There are over 200 interstitial lung diseases (ILDs). In addition to patients with idiopathic pulmonary fibrosis (IPF), a percentage of patients with other ILDs also develop progressive fibrosis of the lung during their disease course. Patients with progressive-fibrosing ILDs may show limited response to immunomodulatory therapy, worsening symptoms and lung function and, ultimately, early mortality.
There are few data for ILDs that may present a progressive fibrosing phenotype specifically, but we believe the burden and healthcare costs associated with these conditions may be comparable to those reported in IPF. This review discusses the burden of ILDs that may present a progressive fibrosing phenotype and the factors impacting healthcare utilisation.
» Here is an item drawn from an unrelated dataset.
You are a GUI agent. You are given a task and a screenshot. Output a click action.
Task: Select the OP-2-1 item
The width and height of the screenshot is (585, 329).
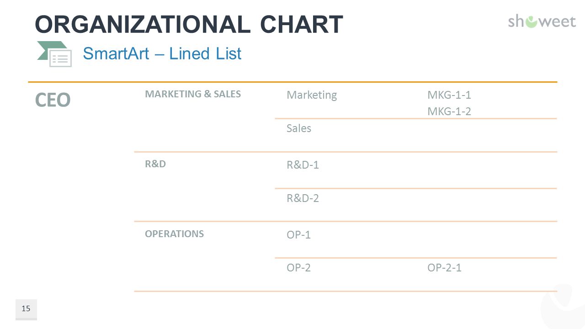[444, 268]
Similar to IPF, acute exacerbation in other ILDs that may present a progressive fibrosing phenotype is proposed to be an acute, clinically significant, respiratory deterioration radiologically characterised by a new widespread alveolar abnormality typically occurring within 1?month in the absence of an apparent clinical cause (e.g. pneumothorax, pleural effusion or cardiac overload). Kolb et al. provide a detailed discussion of acute exacerbations.
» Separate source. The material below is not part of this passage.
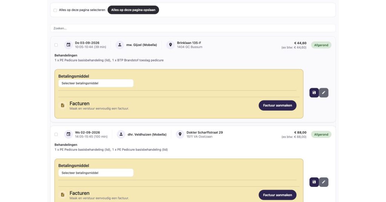Click pencil edit icon for mw. Gijzel appointment
The width and height of the screenshot is (386, 202).
point(324,93)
Acute exacerbations occur infrequently, with typical annual incidences between 5% and 15% in IPF. However, they are serious events that have a high impact on patients and on costs; hospitalisation is often required, and the associated in-hospital mortality rates can be up to 50%. Acute exacerbations are associated with similar morbidity in patients with IPF and other ILDs that may present a progressive fibrosing phenotype.
The likely elevation of healthcare utilisation in patients with ILD arises in part from comorbidities in patients with ILD that include cardiovascular disease, malignancy, sleep apnoea and pulmonary hypertension (PH), and contribute to hospitalisations, physician visits and medication use.
Again, using the example of IPF, in a recent analysis of healthcare costs and utilisation in patients covered by Medicare in the USA, it was estimated that the total annual medical costs in 2000–2011 were up to USD?3 billion, of which USD?1.8 billion was attributable to IPF and associated comorbidities.
Healthcare utilisation and costs of ILDs that may present a progressive fibrosing phenotype may be inferred from the similarities shared with IPF, but further studies are needed to clearly establish the burden and healthcare impact of this disease spectrum. Increased recognition of ILDs at risk of a progressive fibrosing phenotype should help advance our understanding.
The current therapeutic approaches utilised in patients with progressive-fibrosing ILDs are not well defined; however, antifibrotic therapies could demonstrate potential to address the unmet therapeutic need in these patients. Additional studies are required to further define this distinctive group of patients and to assess the impact of therapies, their effect on disease progression and subsequently on healthcare utilisation.